A C Nielson’s survey with a sample size of 24,000 people found high willingness to use the following services:

    • Agriculture consultancy
    • Digital Photos
    • Health Services
    • Movies
    • Photocopy
    • Railway Tickets • Sale of Agriculture Produce
    • Tuition classes.

Rural India is changing. These demands were unthinkable just a few years ago.

The Common Service Centres therefore aggregates a lot of services. They are expected to provide high quality and cost effective video, voice and data services in e-governance, education, health, telemedicine and entertainment. It can also offer web-enabled services such as download of application forms, certificates, payments of electricity, telephone, water and other utilities.

But mere government services will not be able to sustain the operator of the centre as he needs volumes.

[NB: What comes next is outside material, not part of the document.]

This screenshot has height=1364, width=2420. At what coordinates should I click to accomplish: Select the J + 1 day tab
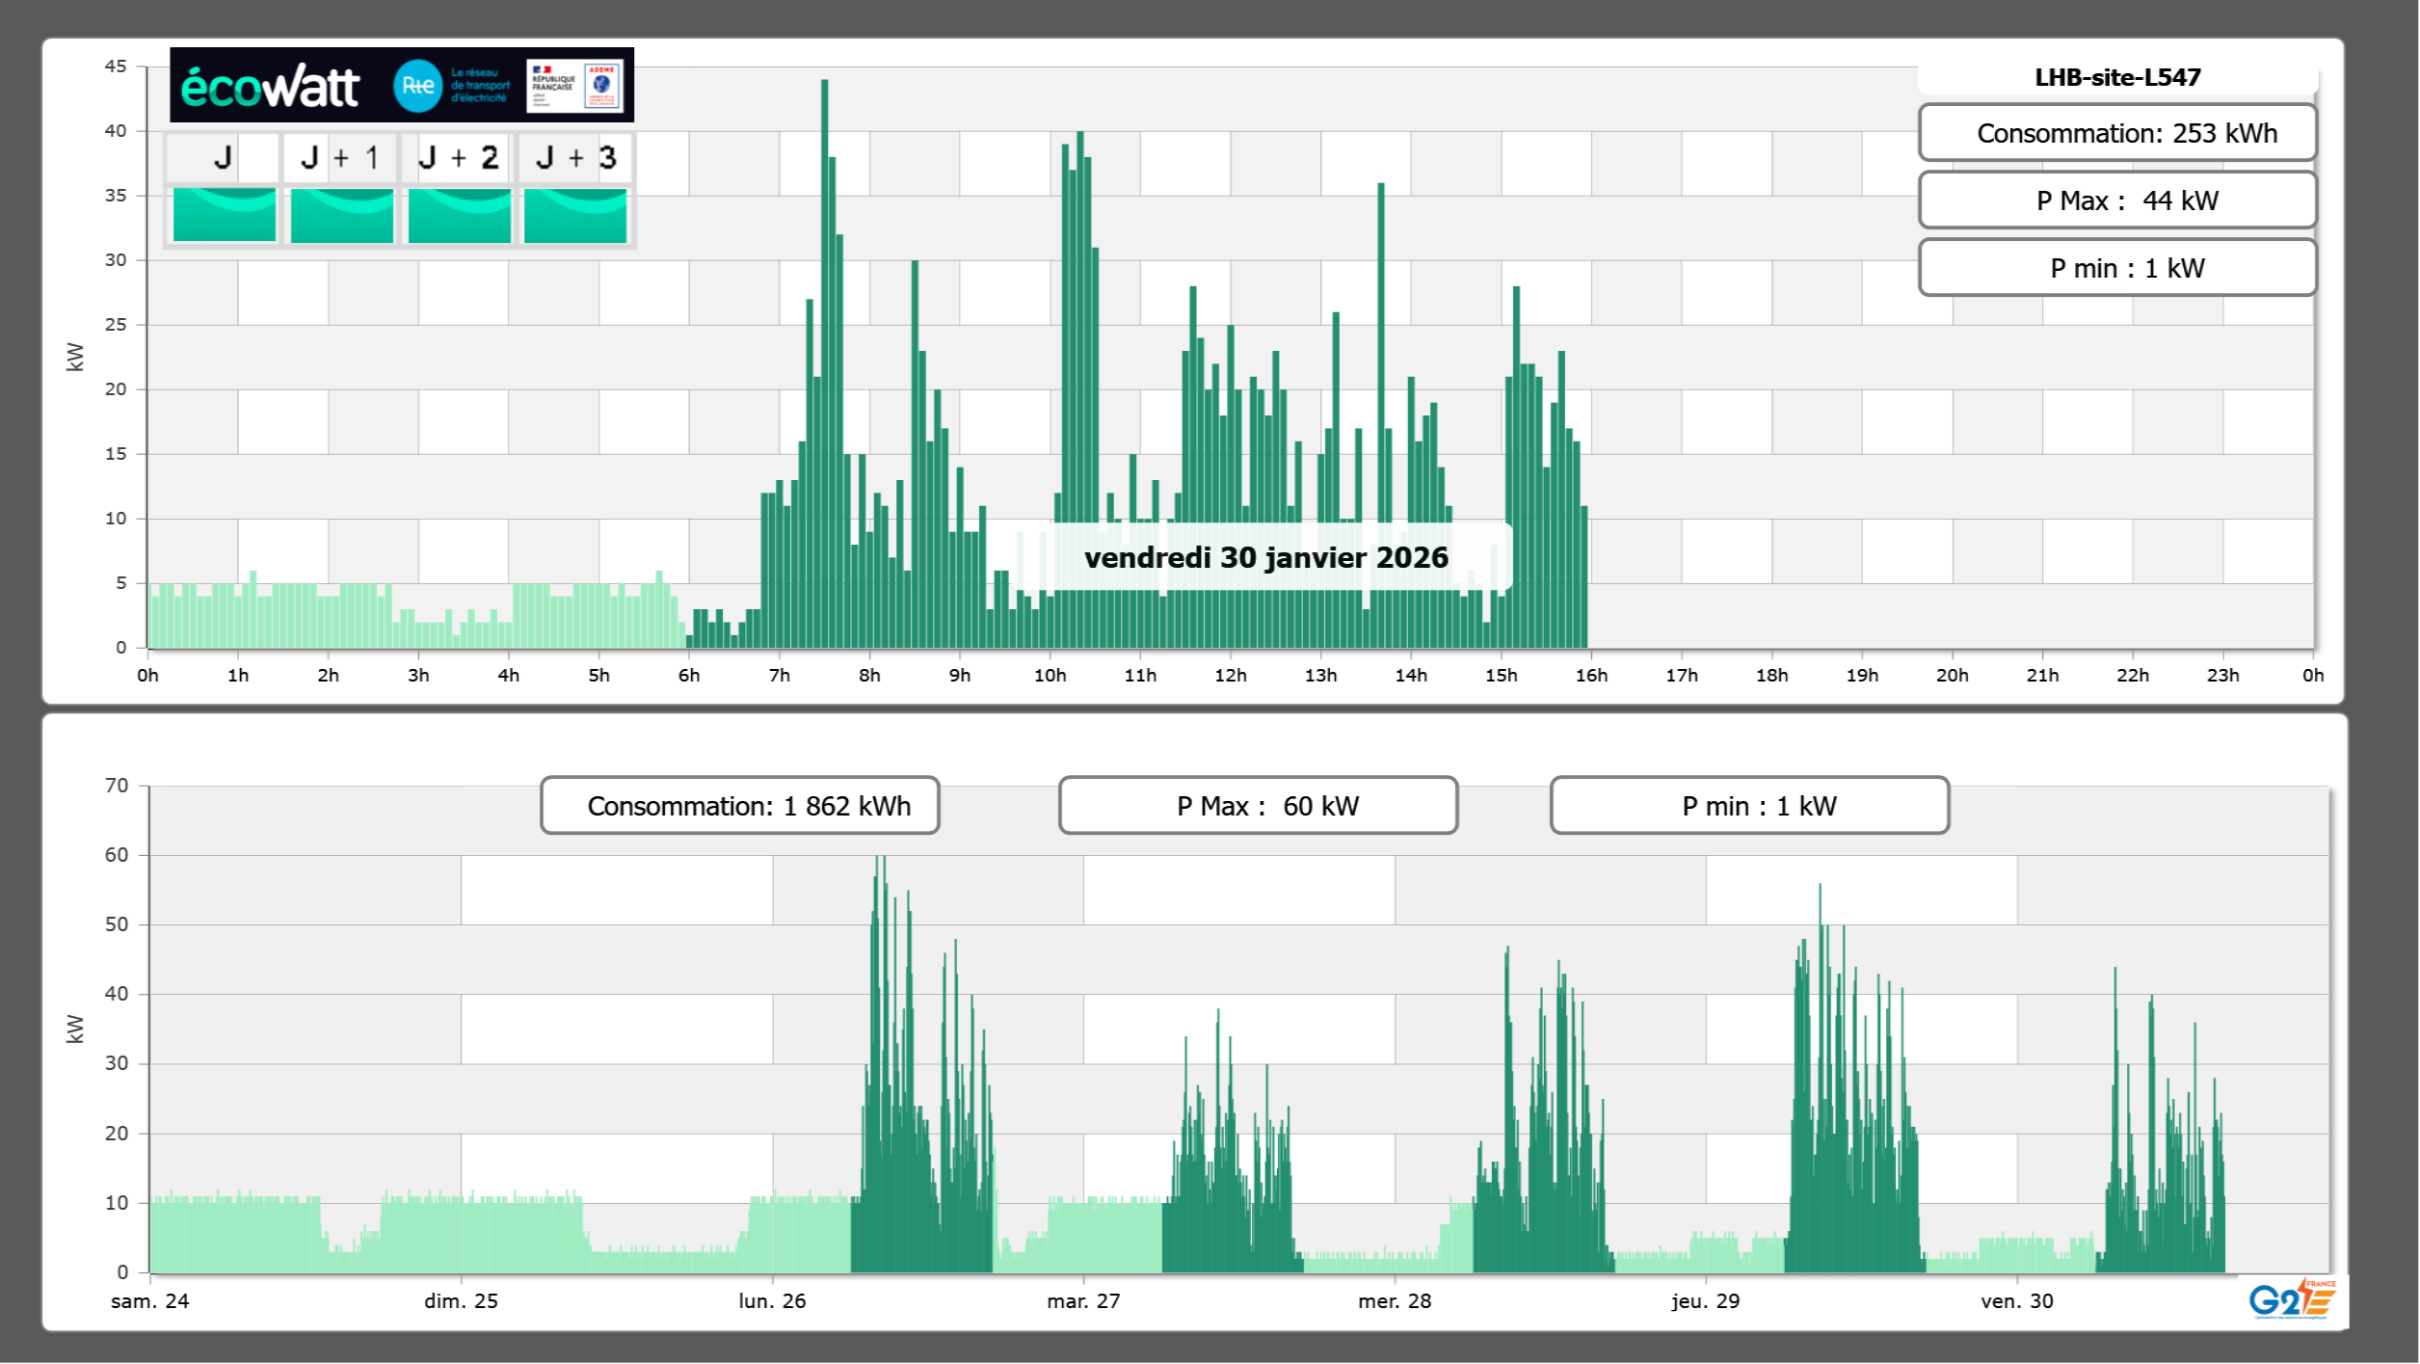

Other IT services like printing, scanning, DTP, web surfing, agriculture business information and financial services, would need to be offered to users too.

If the Common Service Centres have to function efficiently, the main challenge for the government is to ensure that infrastructure, connectivity and reliable power supply is in place. It also must have proper trained manpower and management to make the revenue model work.

It is the world’s largest e-governance programme costing over Rs.23,000 crores. Says Arun Varma, vice-president, IL&FS, New Delhi: “It is an attempt by the government to demystify governance and take it to the citizen’s doorstep. After all, accessing land records, obtaining birth certificates and passports, filing income tax returns and getting medical opinion from the country’s best doctors should be as simple as clicking a mouse. And as close as neighborhood shops that you can easily walk to.”

e-Gov monitoring in progress. Pic: IL&FS.

Aakansha Rao gave birth to a girl on 15th September 2006 at Raipur in Chattisgarh. Her husband, Venkatesh Rao, went to a Common Service Centre in Chhattisgarh, which is a delivery point on 8th October that year and within minutes got a birth certificate-thanks to e-Governance that is making such procedures easy. The idea is to ensure anytime, everywhere access to information and services across the country. All in all, it is a welfare scheme, which uses technology. It is not a technology programme, but one where technology plays a constructive role to reach easy services.

A Common Service Centre is a rural telecentre-much like a cyber café, that delivers government services like birth certificates, land records, application forms and the like.

Manoj Karmakar of the Sanbandha Gram Panchayat office in West Bengal runs one of these Common Service Centres, setup under the NeGP. The office used to be a deserted place earlier in the late evenings, but now even at eight in the night, students practice working on the computer at his centre. He also does some data entry work for some government departments. The centre helps him earn around Rs.15,000.

However, it is not as easy as it sounds.

When Varma traveled to the interiors of Hazaribagh, Jharkhand, in September 2006 with his two colleague Vashima Shubha to see how Common Service Centres could be set up there, his vehicle was surrounded by Maoists. They told both of them and Sudhir Sinha who was from the corporate world as they were interested in partnering the project, that opening telecentres in remote areas was a ploy to keep the IB and the local intelligence network informed about the activities and plans of the Naxalites. They were told that if they cared for their lives, they should take a U turn and return. It took a lot of talking for Verma to finally convince them that the e-governance plan was to reach services to the common man easily so as to empower them. Then, they were allowed to go and the rest took off from there.

Coming back to Bihar, Chief Minister Nitesh Kumar now wants the state to get into e-procurement and e-tendering so there is complete transparency. It will also ensure there is no cartel formation. “It is not that there is no resistance to all this,” says Prasad, “but we have inoculated ourselves against all resistance. It is only a matter of time that this system of e-governance will be accepted as the only right and just way to govern.”